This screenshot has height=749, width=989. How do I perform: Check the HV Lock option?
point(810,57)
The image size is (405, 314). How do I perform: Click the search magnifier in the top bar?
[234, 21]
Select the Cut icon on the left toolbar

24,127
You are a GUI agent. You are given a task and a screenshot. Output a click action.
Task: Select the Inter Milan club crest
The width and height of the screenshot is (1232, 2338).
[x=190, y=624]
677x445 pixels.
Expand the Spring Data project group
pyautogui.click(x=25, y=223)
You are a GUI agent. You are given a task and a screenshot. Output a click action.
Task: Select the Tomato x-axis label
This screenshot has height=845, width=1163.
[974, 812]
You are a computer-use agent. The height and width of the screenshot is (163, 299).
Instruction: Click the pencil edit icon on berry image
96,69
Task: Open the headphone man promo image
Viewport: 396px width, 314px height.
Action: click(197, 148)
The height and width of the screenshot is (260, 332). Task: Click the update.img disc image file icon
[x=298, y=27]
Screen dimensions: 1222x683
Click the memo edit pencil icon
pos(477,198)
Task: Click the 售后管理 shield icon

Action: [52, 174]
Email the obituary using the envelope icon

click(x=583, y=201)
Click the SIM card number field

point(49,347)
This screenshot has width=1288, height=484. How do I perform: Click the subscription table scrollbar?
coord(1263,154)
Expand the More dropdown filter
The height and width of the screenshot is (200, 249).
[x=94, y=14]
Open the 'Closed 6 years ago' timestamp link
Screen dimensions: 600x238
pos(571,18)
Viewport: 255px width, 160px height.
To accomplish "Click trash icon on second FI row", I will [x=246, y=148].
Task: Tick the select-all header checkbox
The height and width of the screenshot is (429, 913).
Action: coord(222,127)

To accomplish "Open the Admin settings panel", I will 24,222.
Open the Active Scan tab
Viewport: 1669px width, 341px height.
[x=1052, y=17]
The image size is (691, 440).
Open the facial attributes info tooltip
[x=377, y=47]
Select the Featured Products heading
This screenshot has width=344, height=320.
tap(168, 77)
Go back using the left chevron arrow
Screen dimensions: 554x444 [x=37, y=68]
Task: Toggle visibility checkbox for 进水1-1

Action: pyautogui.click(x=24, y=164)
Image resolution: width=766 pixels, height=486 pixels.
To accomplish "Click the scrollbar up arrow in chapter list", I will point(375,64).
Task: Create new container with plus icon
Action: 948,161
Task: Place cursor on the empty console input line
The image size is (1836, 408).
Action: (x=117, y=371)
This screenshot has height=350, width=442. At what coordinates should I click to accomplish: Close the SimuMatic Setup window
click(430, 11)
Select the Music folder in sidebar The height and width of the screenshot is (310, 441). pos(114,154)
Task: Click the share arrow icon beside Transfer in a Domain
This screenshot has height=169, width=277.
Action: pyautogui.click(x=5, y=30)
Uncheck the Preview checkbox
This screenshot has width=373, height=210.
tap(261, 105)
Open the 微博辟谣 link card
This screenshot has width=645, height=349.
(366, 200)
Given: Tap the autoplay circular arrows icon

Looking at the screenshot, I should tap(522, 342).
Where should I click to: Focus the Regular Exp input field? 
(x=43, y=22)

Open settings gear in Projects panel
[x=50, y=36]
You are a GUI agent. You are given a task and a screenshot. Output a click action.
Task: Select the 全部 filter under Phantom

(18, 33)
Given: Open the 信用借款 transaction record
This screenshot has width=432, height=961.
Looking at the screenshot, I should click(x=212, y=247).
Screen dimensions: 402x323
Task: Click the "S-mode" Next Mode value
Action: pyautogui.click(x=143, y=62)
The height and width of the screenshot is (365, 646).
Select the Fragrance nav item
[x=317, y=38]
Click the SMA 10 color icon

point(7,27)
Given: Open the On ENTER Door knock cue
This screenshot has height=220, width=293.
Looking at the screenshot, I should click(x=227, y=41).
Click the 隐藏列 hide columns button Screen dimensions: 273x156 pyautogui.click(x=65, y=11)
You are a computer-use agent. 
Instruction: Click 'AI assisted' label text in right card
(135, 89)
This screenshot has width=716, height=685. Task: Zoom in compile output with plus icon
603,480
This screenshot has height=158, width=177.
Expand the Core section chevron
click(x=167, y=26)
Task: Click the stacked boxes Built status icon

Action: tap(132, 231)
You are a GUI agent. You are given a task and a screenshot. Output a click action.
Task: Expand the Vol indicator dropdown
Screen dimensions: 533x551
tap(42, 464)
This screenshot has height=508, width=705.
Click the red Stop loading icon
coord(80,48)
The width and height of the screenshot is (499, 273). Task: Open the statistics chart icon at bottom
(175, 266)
* * * * *
◆ TASK
Show every line in the records above that contains the word "pixels".

◆ TASK RESPONSE
677x445 pixels.
Image resolution: width=766 pixels, height=486 pixels.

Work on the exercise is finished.